Stéphan Forté, francese, incredibile axeman, membro delle progressive metal/rock band Adagio e Red Circuit, ha realizzato il suo primo album solista “The Shadows Compendium”. L’album è completamente strumentale, ricco di connotazioni neo-classiche e con una manciata di contributi da parte di importanti amici della sei corde. Di seguito Stéphan ci racconta tutte le sue impressioni su questo album, raffrontandole anche con quelle esposte nella recensione del suo interlocutore.

Ciao Stéphan, grazie tante per l’intervista!
Sei il ben venuto, grazie a te Alberto!

“The Shadows Compendium” è un album strumentale, con tre anni di lavoro alle spalle. Avevi bisogno di tempo o è stato difficile farlo?
Non è stato difficile, avevo bisogno di trovare il tempo necessario per comporlo, allora ero molto impegnato con le mie altre attività (gli Adagio, alcune riviste sulle quali scrivo, ecc…).

Non sono un chitarrista, ma penso ci siano alcuni elementi di rock fusion e di stile symphonic/classic  nei tuoi riffs. Cosa ne pensi?
Si, quest’album è un misto di tutte le mie influenze e cose che mi piacciono. Sto ascoltando molta musica classica, sia essa barocca, classica, romantica, contemporanea ecc…Con gli Adagio sto componendo molte orchestrazioni e arrangiamenti per ensemble sinfonici. Ecco come sento la mia musica, così tali elementi sono inevitabilmente presenti in questo album.

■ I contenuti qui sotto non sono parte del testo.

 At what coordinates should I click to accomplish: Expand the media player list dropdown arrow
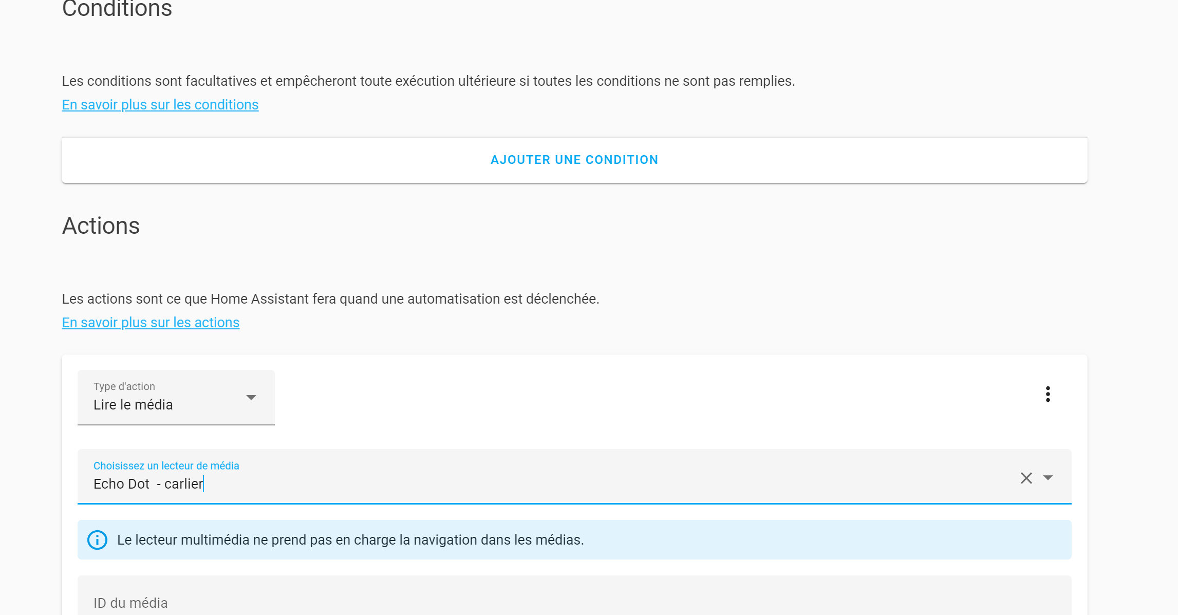(1048, 478)
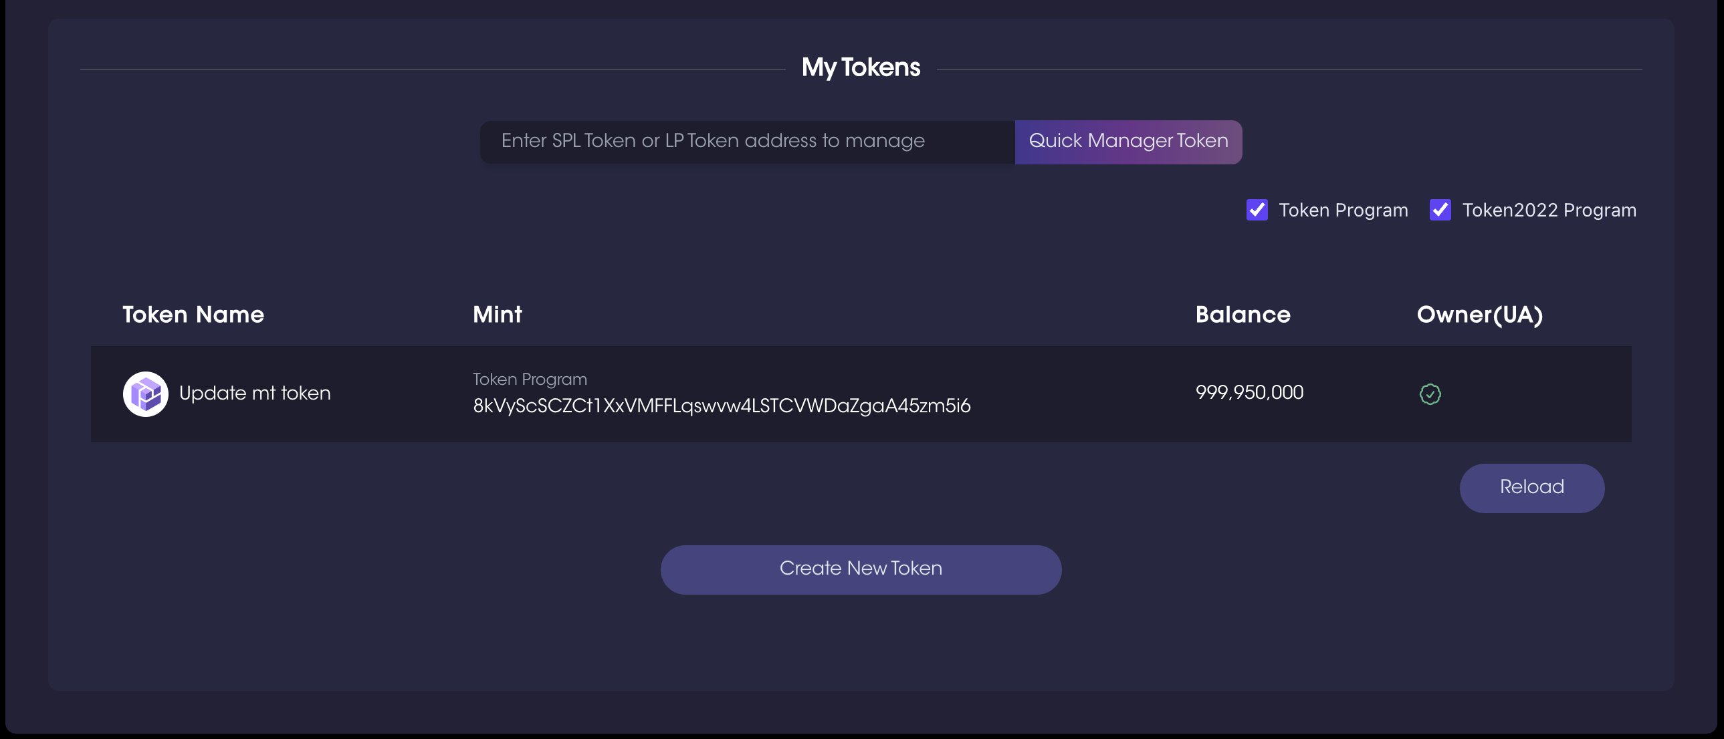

Sei soddisfatto del sound degli strumenti? Del mixaggio, produzione e mastering oppure ora che hai ascoltato il lavoro finito, pensi che alcune parti dovrebbero essere diverse? Io credo che la batteria sia un pochino “nascosta” dal resto!
Sono felice di questo album, ma naturalmente tu potresti sempre sentire delle cose che potrebbero essere migliorate…ma è così che l’arte è, un pezzo interminabile che potrebbe essere migliorato infinitamente. La batteria è programmata ed è stato un lavoro davvero difficile da fare, una batteria programmata con suono reale. Penso che Kevin abbia fatto un gran lavoro.

Mi piace molto la chitarra ritmica: pesante, ma non veramente aggressiva. A dire il vero non sono mai stato un amante del suono delle chitarre Lâg. Puoi dirmi qualcosa sulla tua effettistica?
La mia Lâg è parte di me stesso ora, proprio come se fosse un’altra parte del mio corpo e dell’anima. Per quanto riguarda gli amplificatori, sto usando soprattutto Mesa Boogie, Dual Rectifier per la ritmica e Mark V per la solista. Entrambi rinforzati da pedali overdrive, TS9 per il rectifier e MXR GTOD per il Mark V. Gli effetti sono plug ins dal Line 6 Pod Farm 2.

Ho una curiosità: perché un talento della chitarra chiama in questo album altri chitarristi? A cosa servono questi ospiti?
Più che ospiti sono miei amici, conosco Jeff (Jeff Loomis, ex Nevermore, nda), Mattias (IA Eklundh dei Freak Kitchen, nda) e Glen (Glen Drover, ex-Megadeth, nda) da un paio di anni ormai. Ho davvero voluto condividere con loro della musica e ho pensato che questo album fosse una grande opportunità. Amo i loro stili individuali, penso sia bello offrire diversi punti di vista della stessa cosa.

Ti misurerai in futuro con il formato classico della canzone? Cioè con testo, verso-ritornello ecc?
E’ quello che sto già facendo con gli Adagio!

Andrai in tour?
Si, è in programma. Avrei dovuto fare degli showcase ma solo all’inizio, però recentemente alcuni promoters mi hanno chiesto per dei tour con una band e così li faremo l’anno prossimo.

Potresti indicarmi cinque chitarristi per te veramente importanti?
Jason Becker, Marty Friedman, Shawn Lane, Paul Gilbert e Yngwie Malmsteen

Grazie ancora. A te la chiusura dell’intervista.
Grazie tante a te Alberto e ciao (in italiano, nda) ai lettori. Spero di incontrarvi tutti voi ragazzi al più presto in Italia, durante un masterclass, uno showcase o concerto, come solista o con Adagio. Partecipate!